Woman's Generosity May Have Been Her Fatal Flaw in the End


Tairree Lynne West had always been one to help others.

When her best friend died several years ago, she adopted the woman's daughter. When a troubled high school friend needed a place to stay, she offered her apartment.

Generosity may have been her tragic flaw.

Police suspect that those who stabbed and strangled West in her El Segundo apartment last week included Erica Olson, 20, a homeless friend to whom West had given a house key. The assailants also slashed the throat of West's adopted daughter, Ashley, 12, and gagged her 6-month-old daughter, Carlie. Both girls survived.

Olson is the friend West chose to style her hair for her wedding in 1992. West's husband is in the Army and stationed in Georgia.

Detectives said Olson might have used her key to let herself and three other assailants into West's apartment during the early morning hours of Feb. 9.

West, 25, had allowed Olson, an El Segundo High School dropout, to stay with her occasionally "out of the goodness of her own heart," said Alan West, Tairree West's father and a city councilman.

"One of my claims to fame is being able to put myself in somebody else's shoes and see things from their point of view," Alan West said, "but (in this case) I absolutely can't."

He said the two young women met years before at school and had kept in touch.

His daughter "saw people who were down and out and had a strong need to help them," West said.

Tairree West's apartment was ransacked and several compact discs and two stereos were stolen and later pawned, police said. A bloodied, eight-inch knife was found at the scene--its blade in one room and handle in another.

During the attack, Ashley was left with a nine-inch gash from her ear to her throat. Ashley and Carlie now will be raised by Allene and Alan West, the councilman said.

Olson and her boyfriend, Robert Brendon Foster, 18, were arrested a few hours after the attack.

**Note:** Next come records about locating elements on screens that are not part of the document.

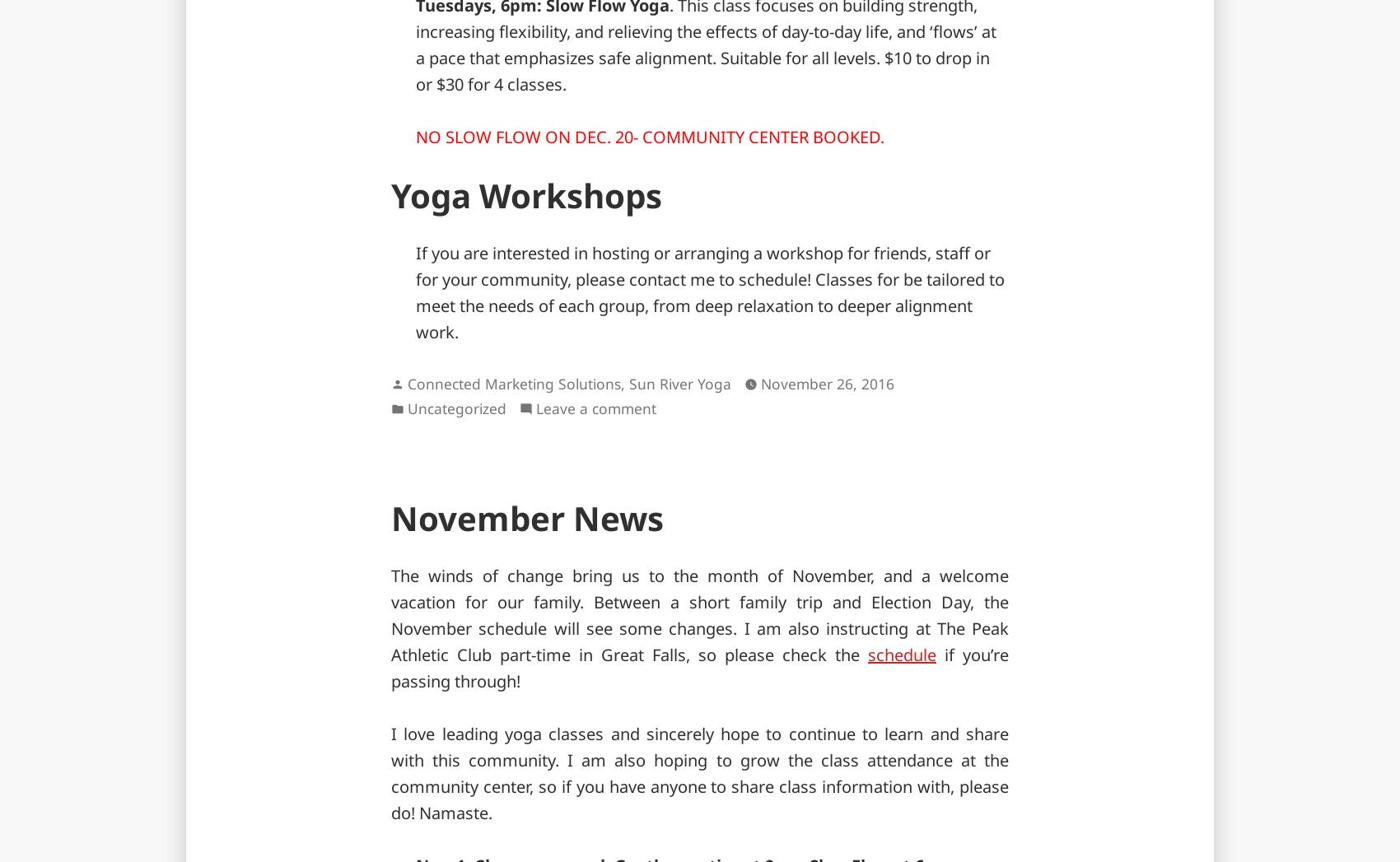 The width and height of the screenshot is (1400, 862). What do you see at coordinates (408, 407) in the screenshot?
I see `'Uncategorized'` at bounding box center [408, 407].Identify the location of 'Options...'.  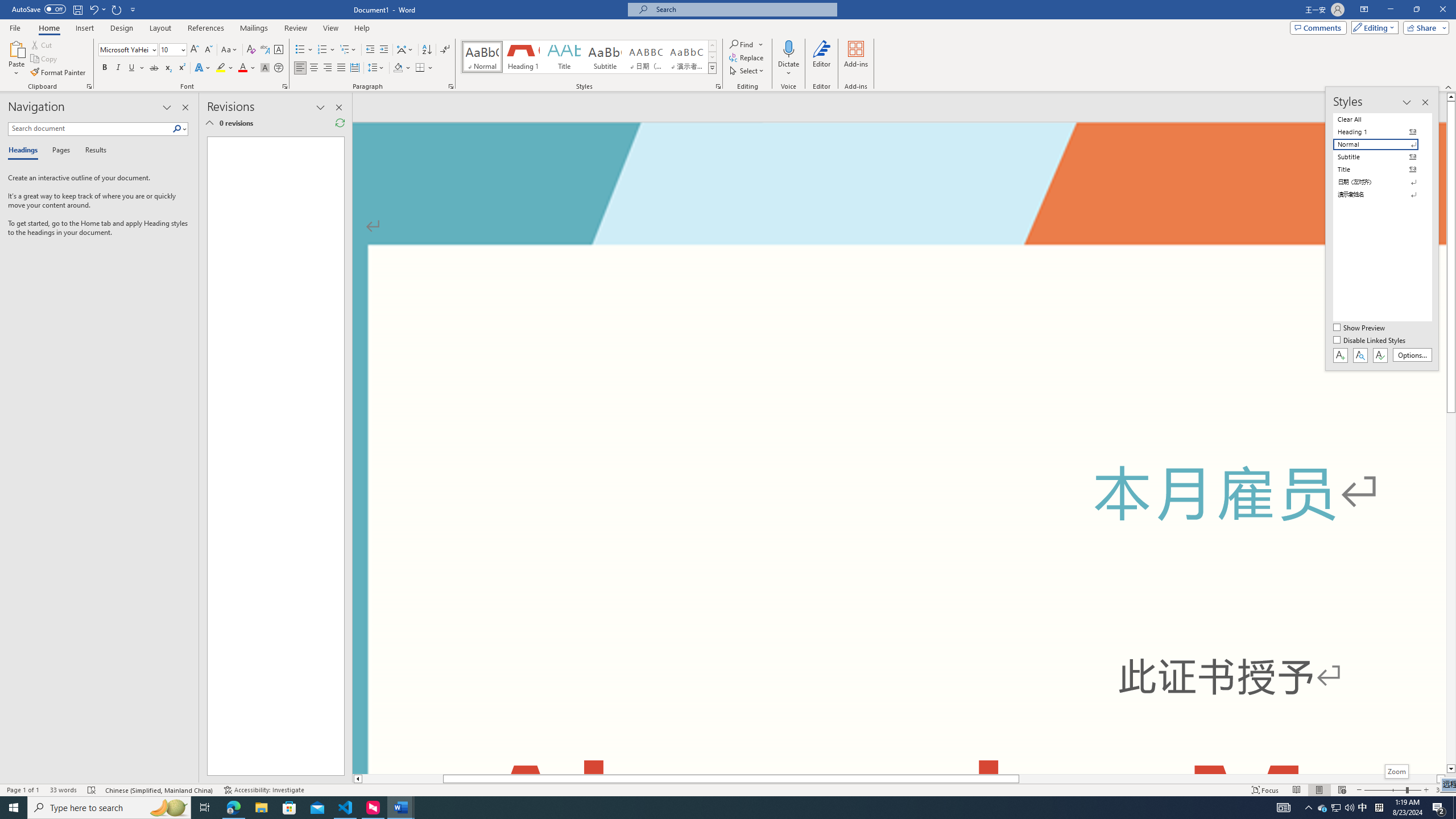
(1412, 355).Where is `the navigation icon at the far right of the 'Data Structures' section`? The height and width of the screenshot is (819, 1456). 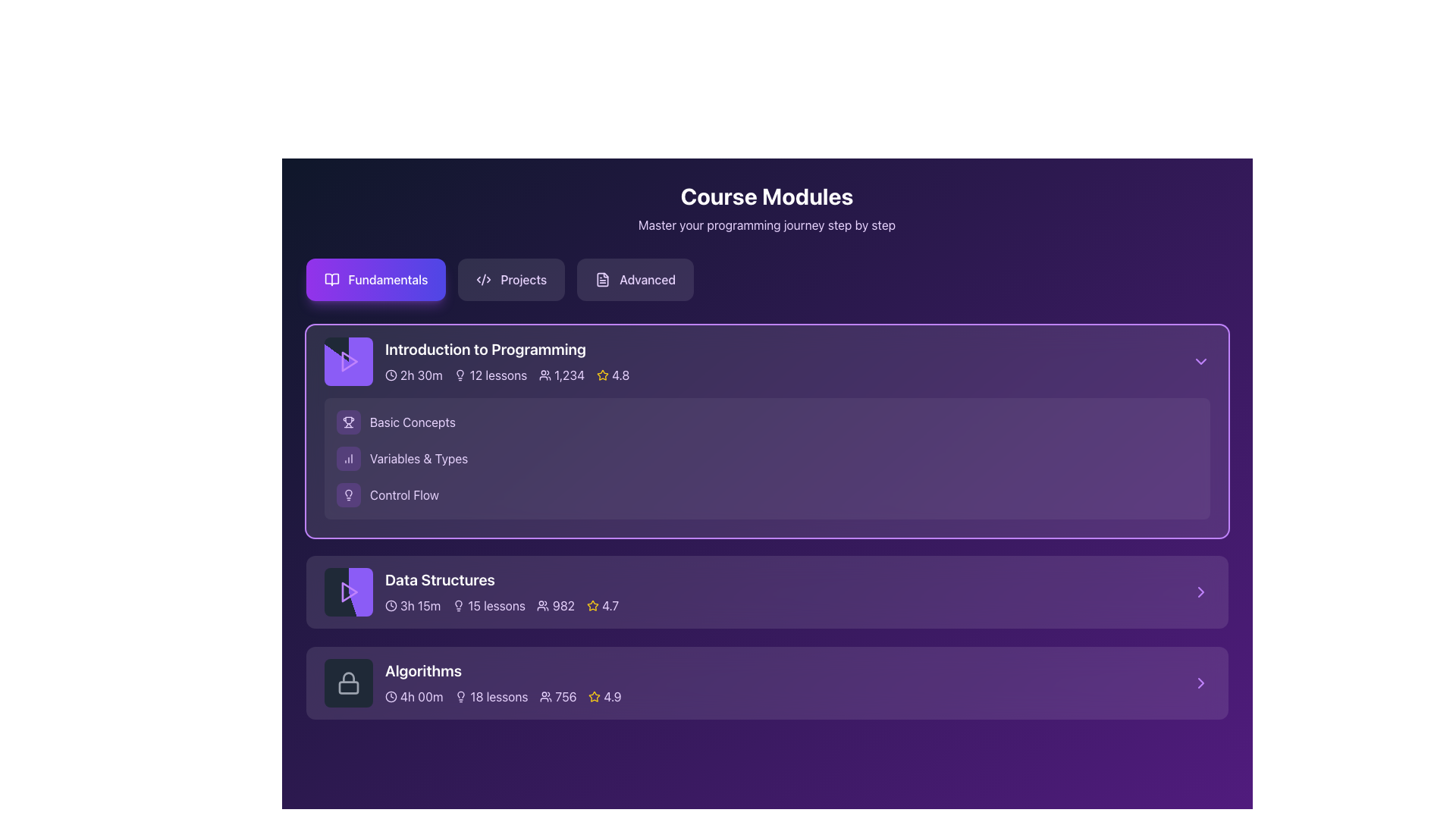 the navigation icon at the far right of the 'Data Structures' section is located at coordinates (1200, 591).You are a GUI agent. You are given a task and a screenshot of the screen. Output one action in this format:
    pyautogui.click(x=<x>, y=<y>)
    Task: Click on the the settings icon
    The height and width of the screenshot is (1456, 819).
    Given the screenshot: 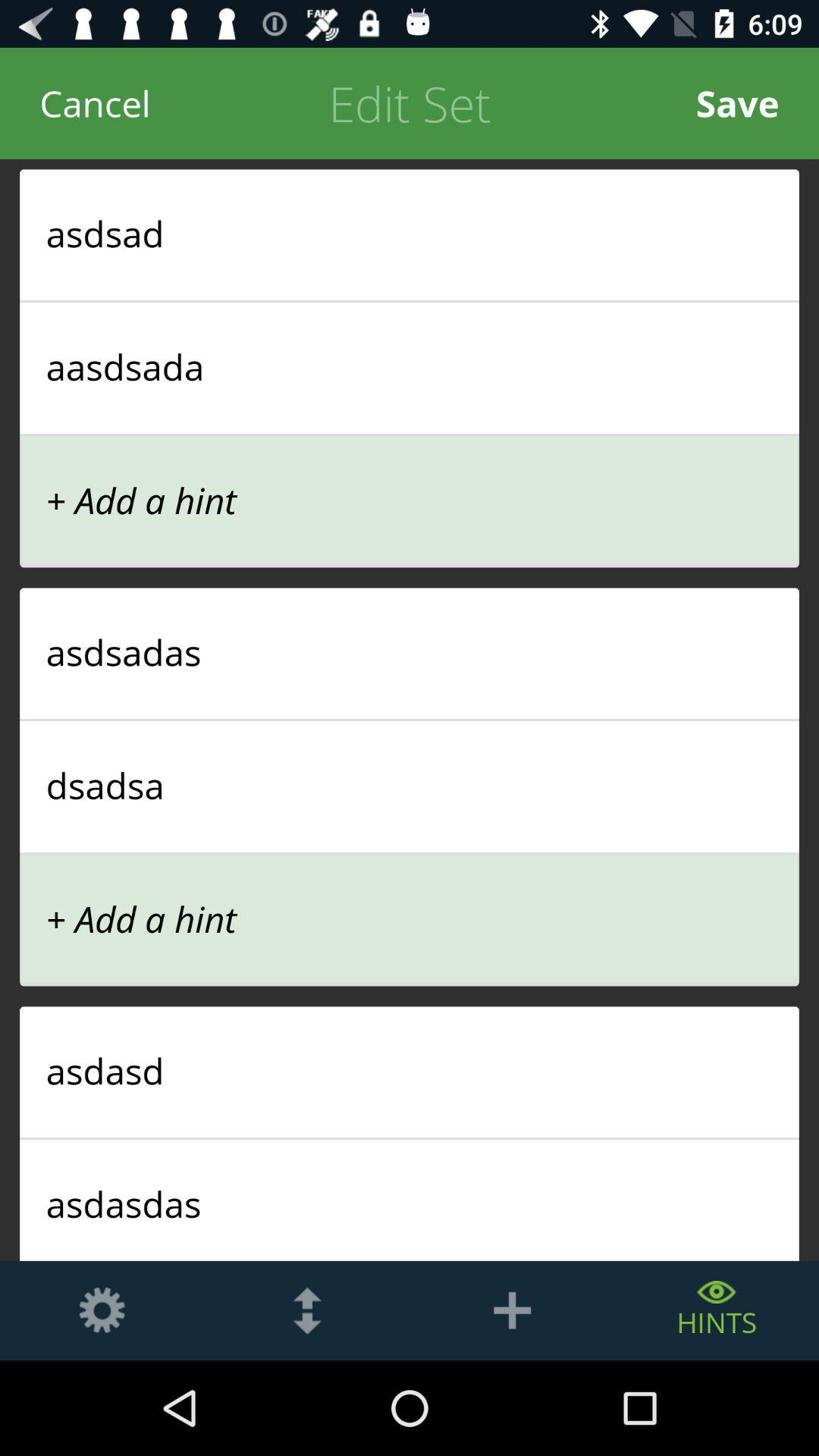 What is the action you would take?
    pyautogui.click(x=102, y=1310)
    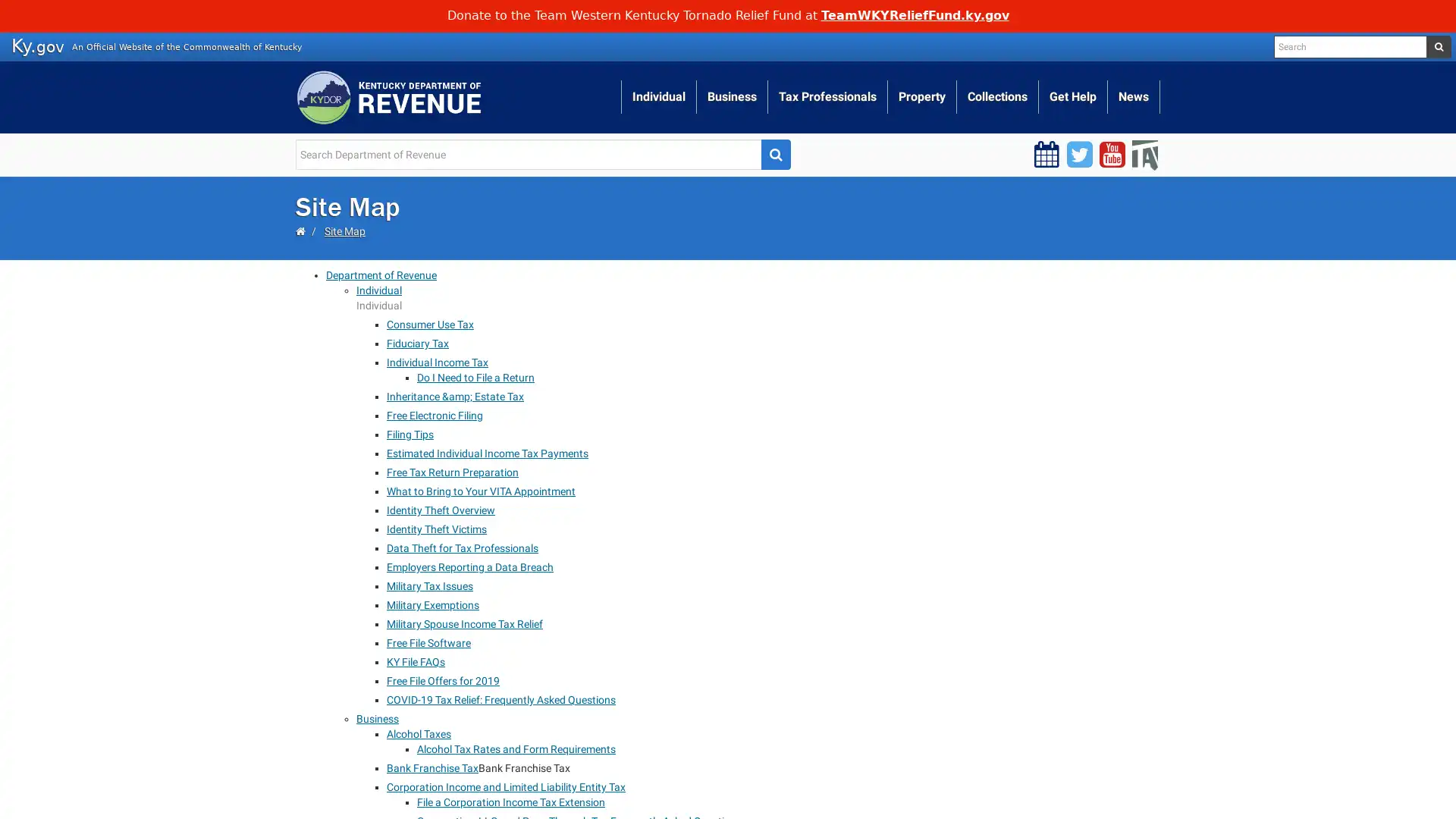 This screenshot has height=819, width=1456. I want to click on SEARCH, so click(1437, 46).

Linnette O'Neill Blocker, 18, and Marcus Terral Brewington, 19, were arrested the next day.

Detectives say Foster was angry with West because West had told him she did not want him in her apartment. She suspected him of stealing $100 from her car's ashtray, friends said.

The four are expected to be charged with murdering West and attempting to murder Ashley, said Deputy Dist. Atty. Steven Graff Levine. They are scheduled to be arraigned March 1.

Tairree West was adopted by Alan and Allene West, who owned an El Segundo auto repair shop, when she was 4 or 5. The little girl got into some trouble at school, Alan West said, but as she grew older, she settled down and began helping others.

"She once brought home a classmate who had run away from home," he recalled. "We had to find out who she was and call her parents and let them know their child was doing all right."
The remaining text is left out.